Lern Data Pipeline

Apache Flink stream processing jobs for the Sunbird Lern platform. Each job consumes events from Kafka and processes user lifecycle operations — certificate generation, user deletion cleanup, ownership transfer, notifications, and ML workflows — writing results to YugabyteDB, Elasticsearch, and external APIs.

Modules

Module	Description
`jobs-core`	Shared Flink utilities, Kafka connectors, Redis cache, serde, base config
`collection-certificate-generator`	Generates and registers certificates for course completions
`collection-cert-pre-processor`	Pre-processes certificate generation requests (integrated into certificate-generator)
`legacy-certificate-migrator`	Migrates legacy certificates to the new registry
`notification-job`	Sends notifications via email, SMS, and push
`notification-sdk`	Shared notification SDK (pure Java, no Flink dependency)
`user-deletion-cleanup`	Cleans up user data across services on account deletion
`user-ownership-transfer`	Transfers ownership of content and assets between users
`program-user-info`	Syncs program user information for ML workflows
`ml-user-delete`	Handles user deletion in ML services
`ml-transfer-ownership`	Transfers ownership in ML services
`jobs-distribution`	Packages all jobs into a single deployable Docker image

Prerequisites

Make sure these are installed before you begin:

Java 11 — verify with java -version
Maven 3.8+ — verify with mvn -version
Docker Desktop — verify with docker --version
- Allocate at least 6 GB RAM to Docker Desktop (Settings > Resources > Memory). The default 3.8 GB is not enough.
Git — verify with git --version
Registry service — must be running on port 8000. This is required by the certificate generation jobs for certificate registry operations.

Local Development Setup

Follow these steps in order. The full setup takes about 5 minutes.

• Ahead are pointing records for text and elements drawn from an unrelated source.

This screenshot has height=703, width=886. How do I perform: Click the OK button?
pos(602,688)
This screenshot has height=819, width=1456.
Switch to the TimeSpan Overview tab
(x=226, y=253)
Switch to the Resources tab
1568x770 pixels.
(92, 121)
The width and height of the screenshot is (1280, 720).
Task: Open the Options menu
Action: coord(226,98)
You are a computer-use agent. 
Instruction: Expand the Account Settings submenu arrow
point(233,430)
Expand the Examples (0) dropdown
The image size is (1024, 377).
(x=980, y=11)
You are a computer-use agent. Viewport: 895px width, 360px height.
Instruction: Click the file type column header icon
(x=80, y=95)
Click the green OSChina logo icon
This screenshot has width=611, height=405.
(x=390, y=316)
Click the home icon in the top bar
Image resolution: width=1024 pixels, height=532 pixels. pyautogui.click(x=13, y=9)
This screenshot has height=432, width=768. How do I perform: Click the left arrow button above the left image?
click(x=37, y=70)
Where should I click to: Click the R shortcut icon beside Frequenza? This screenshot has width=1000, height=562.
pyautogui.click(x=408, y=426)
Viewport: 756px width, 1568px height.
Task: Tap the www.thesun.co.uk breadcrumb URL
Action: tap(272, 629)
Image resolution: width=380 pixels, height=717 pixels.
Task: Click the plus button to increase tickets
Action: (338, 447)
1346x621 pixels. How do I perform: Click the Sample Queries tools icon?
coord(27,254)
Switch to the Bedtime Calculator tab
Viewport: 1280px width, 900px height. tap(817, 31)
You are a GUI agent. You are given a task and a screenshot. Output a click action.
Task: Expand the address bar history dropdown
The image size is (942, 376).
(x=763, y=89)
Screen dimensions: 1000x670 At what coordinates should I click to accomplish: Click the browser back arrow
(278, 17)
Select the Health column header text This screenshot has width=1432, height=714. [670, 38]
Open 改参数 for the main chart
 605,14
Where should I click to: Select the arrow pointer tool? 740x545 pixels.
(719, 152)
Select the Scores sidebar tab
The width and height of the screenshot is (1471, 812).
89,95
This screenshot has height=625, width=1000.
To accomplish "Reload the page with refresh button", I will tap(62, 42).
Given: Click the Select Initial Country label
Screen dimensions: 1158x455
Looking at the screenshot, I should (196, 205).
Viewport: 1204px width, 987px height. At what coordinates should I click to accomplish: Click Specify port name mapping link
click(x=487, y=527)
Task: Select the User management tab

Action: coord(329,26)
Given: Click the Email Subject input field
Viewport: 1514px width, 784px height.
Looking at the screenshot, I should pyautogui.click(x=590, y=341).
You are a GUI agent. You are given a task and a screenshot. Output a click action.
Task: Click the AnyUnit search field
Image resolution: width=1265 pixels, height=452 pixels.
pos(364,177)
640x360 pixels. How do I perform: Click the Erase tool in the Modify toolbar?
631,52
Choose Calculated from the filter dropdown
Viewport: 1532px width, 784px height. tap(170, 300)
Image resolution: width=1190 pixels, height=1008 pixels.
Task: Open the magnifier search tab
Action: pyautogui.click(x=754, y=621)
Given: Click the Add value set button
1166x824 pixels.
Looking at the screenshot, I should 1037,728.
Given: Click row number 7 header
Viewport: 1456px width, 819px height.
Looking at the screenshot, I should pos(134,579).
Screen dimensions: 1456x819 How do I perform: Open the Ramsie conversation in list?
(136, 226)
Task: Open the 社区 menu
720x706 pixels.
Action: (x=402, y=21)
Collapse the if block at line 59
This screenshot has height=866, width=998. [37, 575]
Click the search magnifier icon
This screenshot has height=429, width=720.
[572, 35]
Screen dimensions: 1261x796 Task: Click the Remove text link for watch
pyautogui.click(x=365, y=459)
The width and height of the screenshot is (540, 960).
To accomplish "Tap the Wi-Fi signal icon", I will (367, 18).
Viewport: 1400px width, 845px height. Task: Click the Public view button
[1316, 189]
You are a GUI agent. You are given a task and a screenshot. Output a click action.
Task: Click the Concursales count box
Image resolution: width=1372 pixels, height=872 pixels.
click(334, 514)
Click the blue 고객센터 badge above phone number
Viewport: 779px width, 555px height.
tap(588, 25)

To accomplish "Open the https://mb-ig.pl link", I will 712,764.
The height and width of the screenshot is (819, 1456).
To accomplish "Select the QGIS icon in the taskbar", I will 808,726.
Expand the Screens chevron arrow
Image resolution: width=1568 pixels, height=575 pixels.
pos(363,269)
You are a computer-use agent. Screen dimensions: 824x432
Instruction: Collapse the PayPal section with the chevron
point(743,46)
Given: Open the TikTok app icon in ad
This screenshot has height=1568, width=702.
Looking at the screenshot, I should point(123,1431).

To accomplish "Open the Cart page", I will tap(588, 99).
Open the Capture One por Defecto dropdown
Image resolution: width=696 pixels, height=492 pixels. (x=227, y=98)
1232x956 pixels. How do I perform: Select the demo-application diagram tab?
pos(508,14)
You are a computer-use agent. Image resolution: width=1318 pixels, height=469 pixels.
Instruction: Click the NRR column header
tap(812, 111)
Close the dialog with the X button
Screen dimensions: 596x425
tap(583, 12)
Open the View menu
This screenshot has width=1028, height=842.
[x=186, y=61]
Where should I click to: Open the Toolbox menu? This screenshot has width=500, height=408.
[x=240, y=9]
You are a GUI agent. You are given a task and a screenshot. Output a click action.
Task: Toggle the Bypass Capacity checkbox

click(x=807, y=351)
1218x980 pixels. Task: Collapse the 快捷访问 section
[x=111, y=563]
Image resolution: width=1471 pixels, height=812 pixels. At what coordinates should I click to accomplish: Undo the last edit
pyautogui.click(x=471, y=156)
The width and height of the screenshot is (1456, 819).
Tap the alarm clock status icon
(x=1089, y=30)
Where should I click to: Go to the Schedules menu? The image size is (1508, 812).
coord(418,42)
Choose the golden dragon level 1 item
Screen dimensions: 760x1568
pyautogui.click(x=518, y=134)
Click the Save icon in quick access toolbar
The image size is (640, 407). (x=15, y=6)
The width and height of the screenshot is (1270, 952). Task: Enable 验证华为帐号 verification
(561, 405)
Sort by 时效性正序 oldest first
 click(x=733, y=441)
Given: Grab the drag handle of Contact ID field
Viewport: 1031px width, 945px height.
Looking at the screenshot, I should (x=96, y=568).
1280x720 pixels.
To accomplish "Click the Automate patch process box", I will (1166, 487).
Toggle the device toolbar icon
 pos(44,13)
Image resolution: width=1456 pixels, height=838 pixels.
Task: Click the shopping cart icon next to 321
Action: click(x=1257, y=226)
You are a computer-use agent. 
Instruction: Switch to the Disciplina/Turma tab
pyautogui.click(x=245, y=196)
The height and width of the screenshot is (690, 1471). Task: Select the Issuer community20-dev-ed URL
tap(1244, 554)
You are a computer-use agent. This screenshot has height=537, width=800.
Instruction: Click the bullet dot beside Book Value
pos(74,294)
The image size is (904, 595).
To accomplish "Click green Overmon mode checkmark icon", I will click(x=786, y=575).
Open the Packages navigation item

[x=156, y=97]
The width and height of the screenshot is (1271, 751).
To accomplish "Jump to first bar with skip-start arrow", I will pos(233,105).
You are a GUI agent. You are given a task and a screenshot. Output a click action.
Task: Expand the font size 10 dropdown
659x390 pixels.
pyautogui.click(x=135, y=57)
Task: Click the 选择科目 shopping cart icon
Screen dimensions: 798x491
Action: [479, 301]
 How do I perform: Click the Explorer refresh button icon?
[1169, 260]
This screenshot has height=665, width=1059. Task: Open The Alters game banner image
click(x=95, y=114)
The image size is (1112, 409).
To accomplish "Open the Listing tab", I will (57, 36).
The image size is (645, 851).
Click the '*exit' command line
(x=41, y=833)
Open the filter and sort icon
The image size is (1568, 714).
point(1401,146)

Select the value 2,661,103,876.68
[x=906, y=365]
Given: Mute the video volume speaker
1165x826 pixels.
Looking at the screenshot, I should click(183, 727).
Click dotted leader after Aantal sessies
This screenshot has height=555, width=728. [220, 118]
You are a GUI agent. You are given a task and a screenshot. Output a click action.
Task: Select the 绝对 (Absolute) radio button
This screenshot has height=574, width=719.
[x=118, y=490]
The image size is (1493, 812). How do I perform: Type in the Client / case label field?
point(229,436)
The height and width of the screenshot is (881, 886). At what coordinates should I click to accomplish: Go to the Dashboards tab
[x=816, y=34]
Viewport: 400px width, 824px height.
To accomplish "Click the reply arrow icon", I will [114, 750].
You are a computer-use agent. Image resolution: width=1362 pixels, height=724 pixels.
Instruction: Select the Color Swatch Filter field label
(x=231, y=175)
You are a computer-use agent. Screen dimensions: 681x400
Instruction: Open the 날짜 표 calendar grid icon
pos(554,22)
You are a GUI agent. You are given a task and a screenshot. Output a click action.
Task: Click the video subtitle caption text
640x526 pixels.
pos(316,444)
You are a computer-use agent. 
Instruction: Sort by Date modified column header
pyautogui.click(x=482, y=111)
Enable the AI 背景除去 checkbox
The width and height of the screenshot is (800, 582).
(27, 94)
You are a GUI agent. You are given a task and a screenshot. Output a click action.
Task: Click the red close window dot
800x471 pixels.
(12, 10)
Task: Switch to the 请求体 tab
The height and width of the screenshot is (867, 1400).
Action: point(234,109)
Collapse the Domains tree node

Step 1 — Clone the repository

git clone https://github.com/Sunbird-Lern/data-pipeline.git
cd data-pipeline

Step 2 — Start infrastructure

cd docker
docker compose up -d

This starts Elasticsearch, YugabyteDB, and Kafka.

Wait about 60 seconds for YugabyteDB to initialize. You can check progress with:

docker compose ps                  # all containers should show "Up"

Step 3 — Initialize YugabyteDB keyspaces

Still inside the docker/ directory, run the migration script to create the required keyspaces and tables:

./init-yugabyte.sh

This downloads CQL migration files from sunbird-spark-installer and executes them. By default it uses dev as the keyspace prefix (e.g. dev_sunbird_courses) and the develop branch.

./init-yugabyte.sh sb           # use 'sb' as keyspace prefix instead
./init-yugabyte.sh dev main     # use a different branch

You only need to run this once. Run it again after docker compose down -v (which deletes volumes).

Step 4 — Create Kafka topics

docker exec -it kafka sh
# Inside the container:
kafka-topics.sh --create --bootstrap-server localhost:9092 --replication-factor 1 --partitions 1 --topic sunbirddev.issue.certificate.request
kafka-topics.sh --create --bootstrap-server localhost:9092 --replication-factor 1 --partitions 1 --topic sunbirddev.lms.notification.job.request
kafka-topics.sh --create --bootstrap-server localhost:9092 --replication-factor 1 --partitions 1 --topic sunbirddev.delete.user.feed
kafka-topics.sh --create --bootstrap-server localhost:9092 --replication-factor 1 --partitions 1 --topic sunbirddev.user.ownership.transfer
# Add more topics as needed for the job you are running
exit

Step 5 — Build the project

Go back to the repository root and build:

cd ..
mvn clean install -DskipTests

This takes a few minutes the first time (Maven downloads dependencies). A successful build ends with BUILD SUCCESS. All job jars will be in their respective target/ directories.

To build for a specific cloud provider:

mvn clean install -DskipTests -Paws      # AWS S3
mvn clean install -DskipTests -Pgcloud   # Google Cloud Storage

If no profile is specified, the default build targets Azure.

Step 6 — Run a job

Option A — Standalone Flink cluster

Use this option to run the job the same way it runs in production.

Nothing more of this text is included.